Thursday, September 29, 2011

apples

One bad apple ruins the whole barrel. It's true. And what do you do when you have more bad apples than good apples? Throw out the whole barrel and start over? Or do you just keep eating them, worms and all? Or maybe you can mash them all up into applesauce, with lots of cinnamon, and that will somehow make them more palatable. But sometimes all you need is one GOOD apple to make the barrel worthwhile. There's no saving a rotten apple, but you can choose to focus on the sweet crisp apples -- even if they're few and far between -- and to be a shiny apple yourself.

I am a shiny apple.

Saturday, September 10, 2011

humanity

There are a ton of flags on the lawn at Pepperdine up in Malibu overlooking the sea. As you might expect, each flag represents a person who died on September 11, 2001, ten years ago. You can't help but be moved by this, yet there's also a part of me that resists the sentiment, finds something cloying and melodramatic about the notions of patriotism and heroism, and the intense nostalgia that our culture attaches to the events that occurred that day. Why is that? Am I just horribly jaded or afraid of my own emotions? Or is it more that I'm disconcerted by the fact that our culture is disproportionately obsessed with one tragic moment, while virtually ignoring the things that may have caused it, or the fact that we somehow avoided allowing such a shocking, potentially pivotal moment to have any real effect on how we live our daily lives? Or all of the above?

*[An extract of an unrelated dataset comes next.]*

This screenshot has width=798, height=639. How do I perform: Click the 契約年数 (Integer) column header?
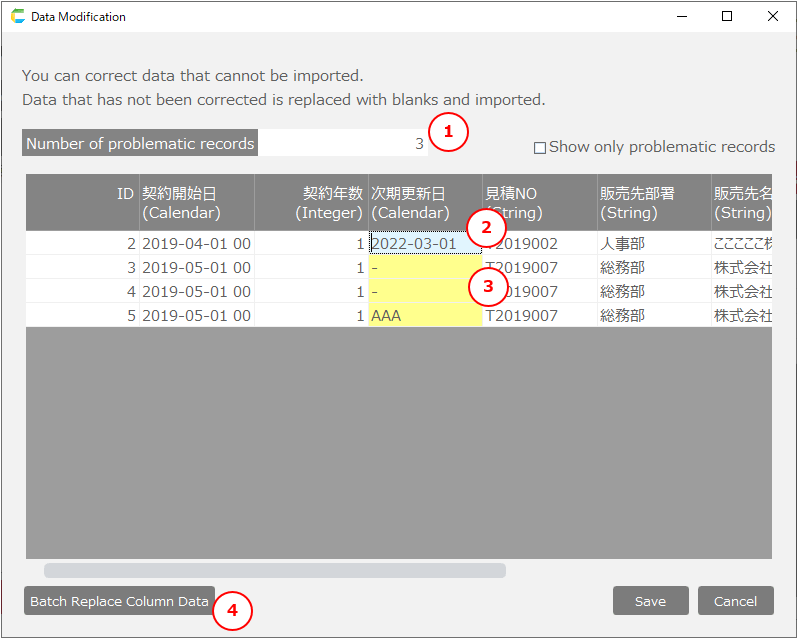tap(311, 203)
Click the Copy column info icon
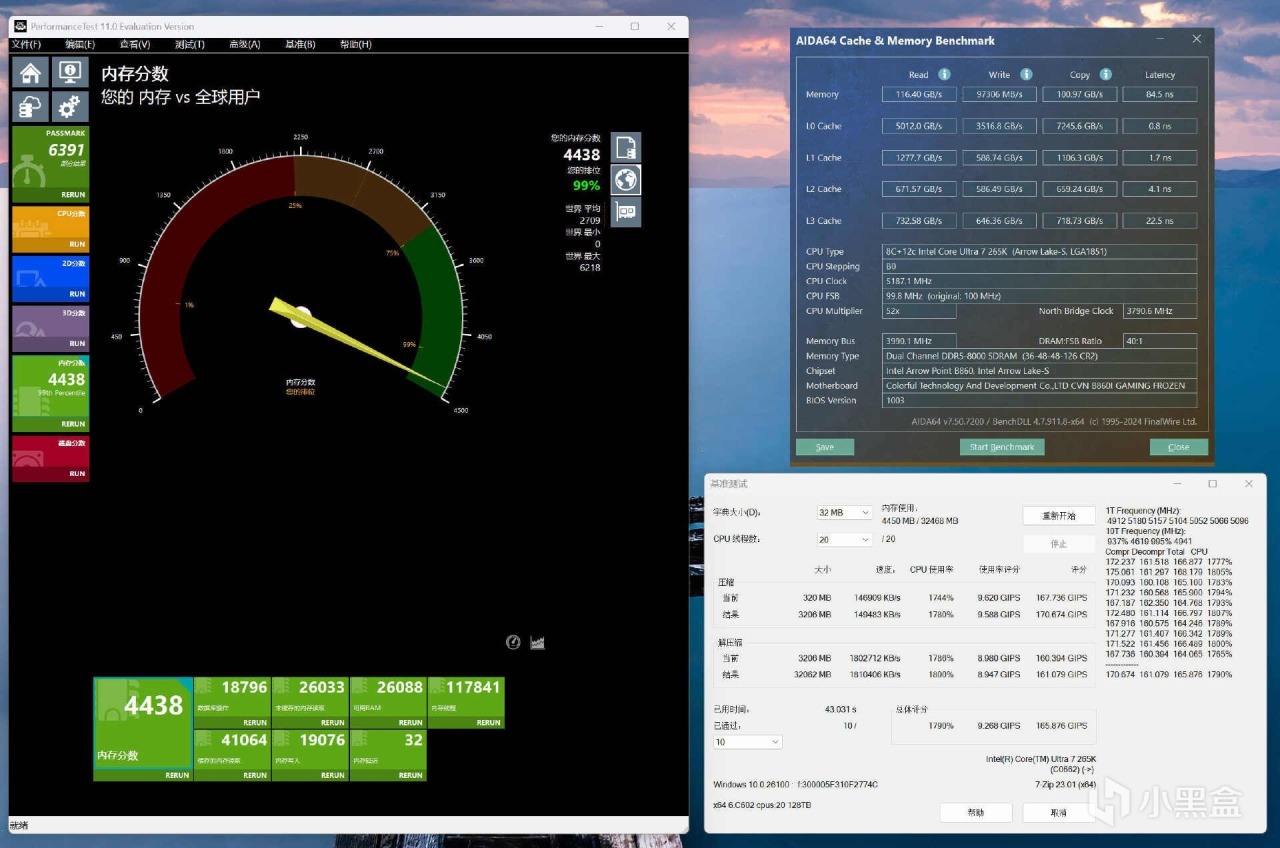Viewport: 1280px width, 848px height. click(x=1106, y=74)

Tuesday, September 6, 2011

for mom

This is a flattened candy corn I found in Balboa Park this weekend. It's been flattened by people stepping on it, distorting it into a larger irregular shape, but always identifiable by its tricolor striation. It reminds me of Mom. This sounds ridiculous but it's true. Once upon a time, we were riding the escalator at Nordstroms together, and we looked over the edge to see a gigantic candy corn on the lobby floor below. This is back in the day when they used to have live piano players. When we arrived at the lobby level, we saw that it was indeed a regular candy corn that had been trampled by dozens (if not hundreds) of people passing through the lobby until it had been flattened and expanded into seriously like ten times its original size. Perhaps time has exaggerated the true size of the candy corn, but it was a story that we often remembered and laughed about together, many times to the point of hysteria. For some reason it was just so absurd and hilarious. And we would've laughed about this one this weekend, even though it pales in comparison to the original, inspirational candy corn.